I thought I could fix the place up, turn it into the family home I’d promised Zach it would be, but it was in so much worse of a state than I’d imagined, and I’m not a builder, so… ’
‘So now you’re the proud owner of a pub you don’t know what to do with?’ I finish his sentence when he trails off, and he nods in response.
‘Are you disappointed I’m not Jake Gyllenhaal?’
I can’t help the unexpected laugh that bursts out. ‘To be honest, I’d be disappointed if you were Jake Gyllenhaal at this point.’
He nudges his shoulder against mine. ‘I think that’s a compliment.’

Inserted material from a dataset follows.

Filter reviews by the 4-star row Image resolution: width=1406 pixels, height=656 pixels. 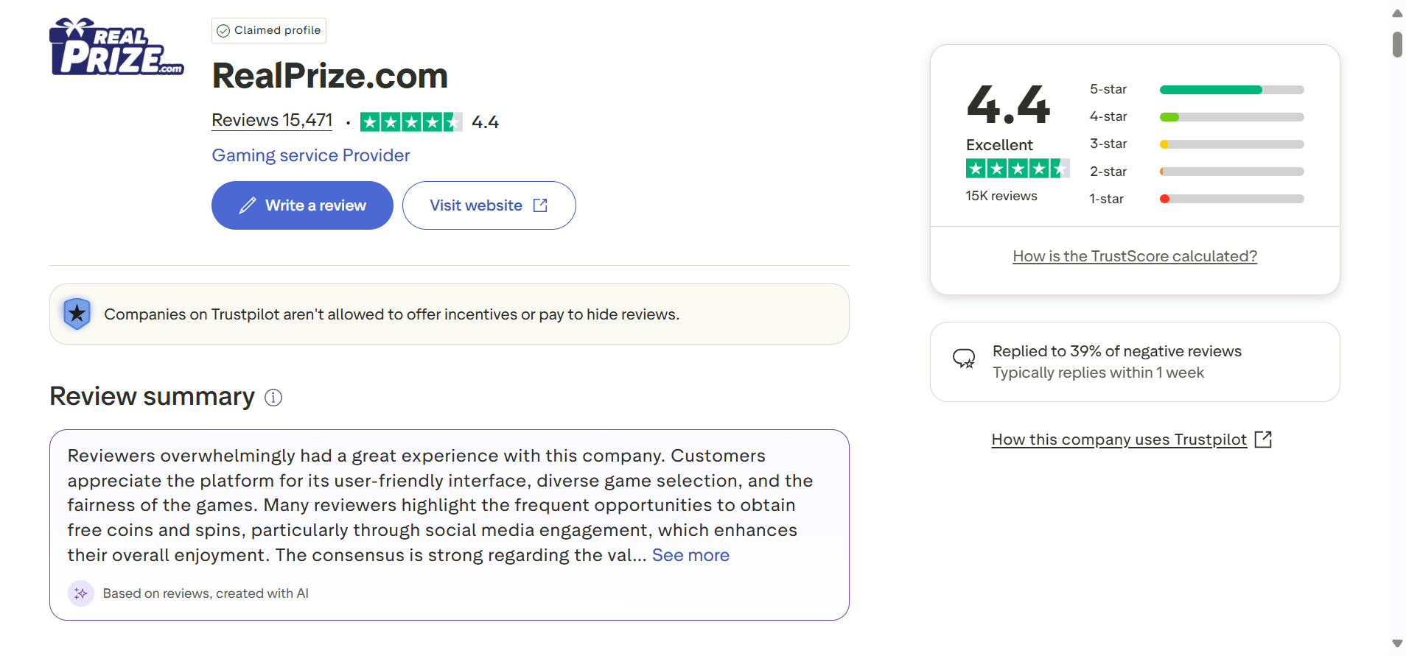1196,117
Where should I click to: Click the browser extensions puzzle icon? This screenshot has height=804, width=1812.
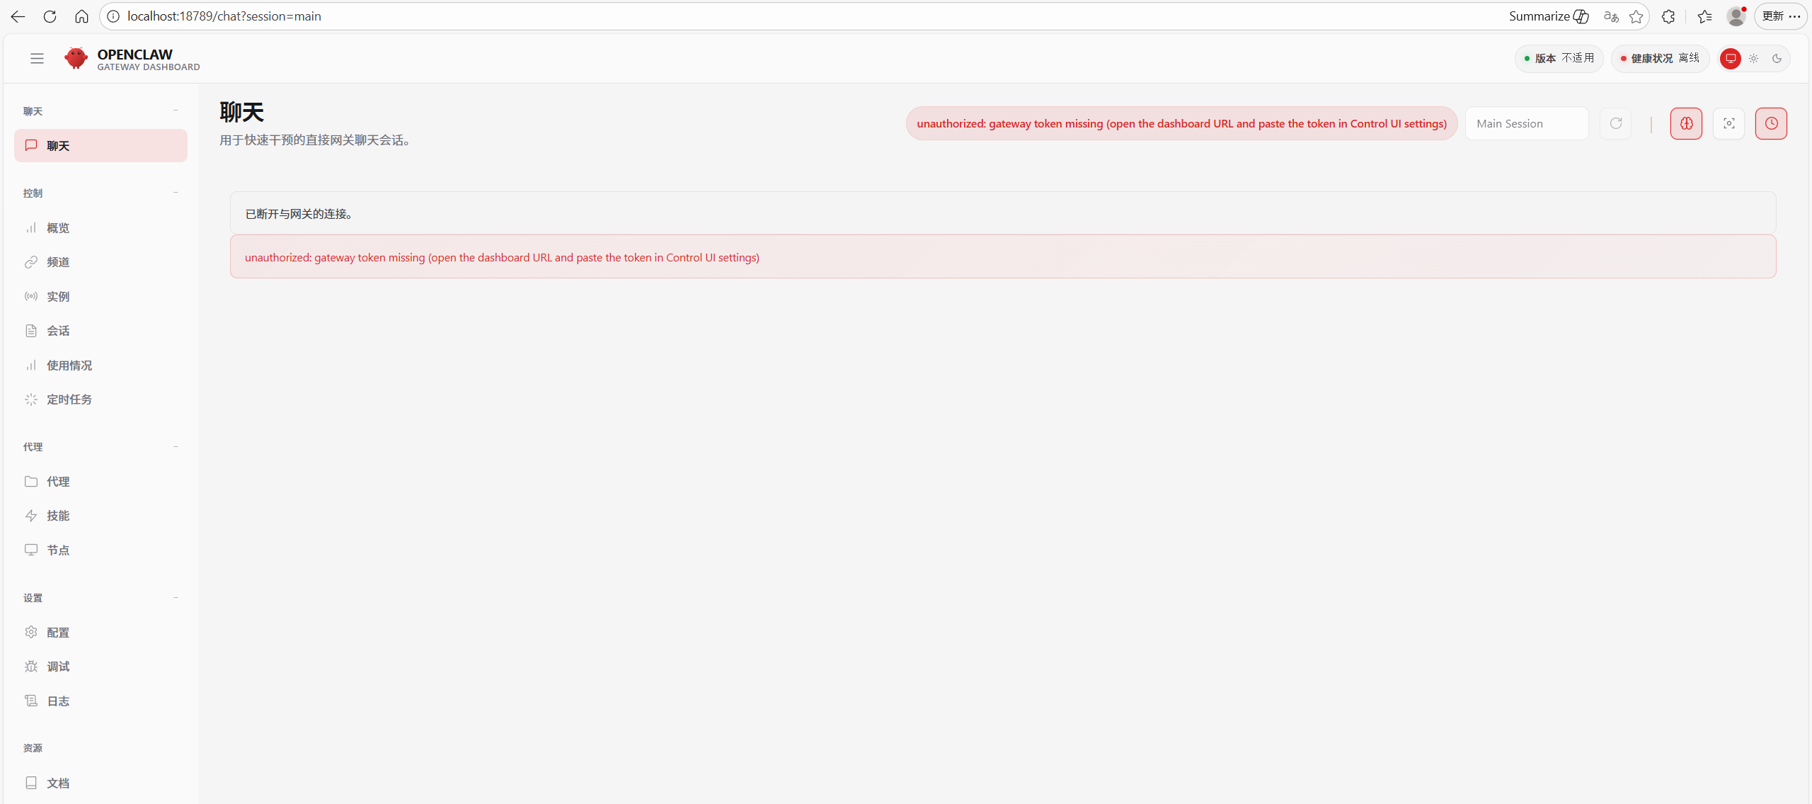point(1668,16)
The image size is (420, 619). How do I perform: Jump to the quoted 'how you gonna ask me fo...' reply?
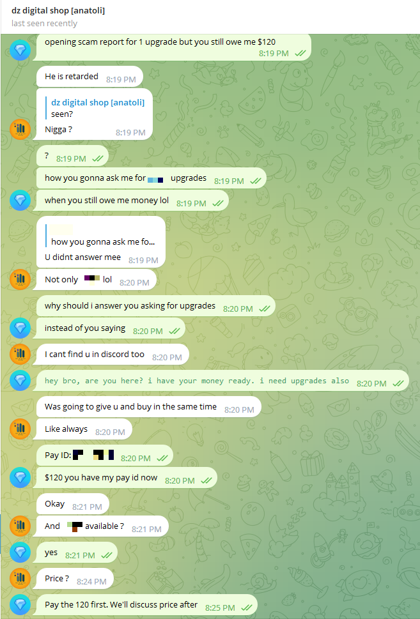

‘It is a compliment.’ I nudge my shoulder back against his. ‘And while I might get over the lack of Hollywood celebrities coming to our village, Madge won’t. You might have to let her sculpt you naked to make up for it.’
He laughs too, a proper belly laugh. There’s a lot to be said for finding the good moments in each day.
After a little while of simply sitting together, he stretches and looks around, seeming to realise it’s got dark for the first time.
‘Good thing I came prepared.’ He shrugs the rucksack off, digs out two torches, and hands one to me, and then we scooch across the tree trunk and back to the riverbank.
‘It’s so dark. Take my hand.’ Reece shines his torch on the ground in front of us and insists on keeping my fingers wrapped protectively in his.
‘After all that, do you think I’m ever going to let go of your hand? You’re going to have to sleep in the campervan tonight because I’m not letting go of your hand long enough for you to get away.’
He laughs like he thinks I’m joking, and even though I am, really, I’m not entirely sure how I’m going to say goodnight to him when we get back, and I’m already plotting something I could bake as an excuse to get him to stay for a while.
There are men who hide things like cheating from you, and there are others who are gentle and lovely, and have been through absolute hell, and still come out the other side with a warm smile and kindness to everyone who crosses their paths, even if they cross their paths by running them over with a stolen campervan, and stealing Jared’s campervan has become the best thing I’ve ever done, because if I hadn’t, I would never have got here, and I would never have met Reece.
It feels like everything has changed in the space of this conversation.
Not just what I know about him, but how I feel about him.
This raw honesty and trust is starting to feel like the most important thing I’ve ever known.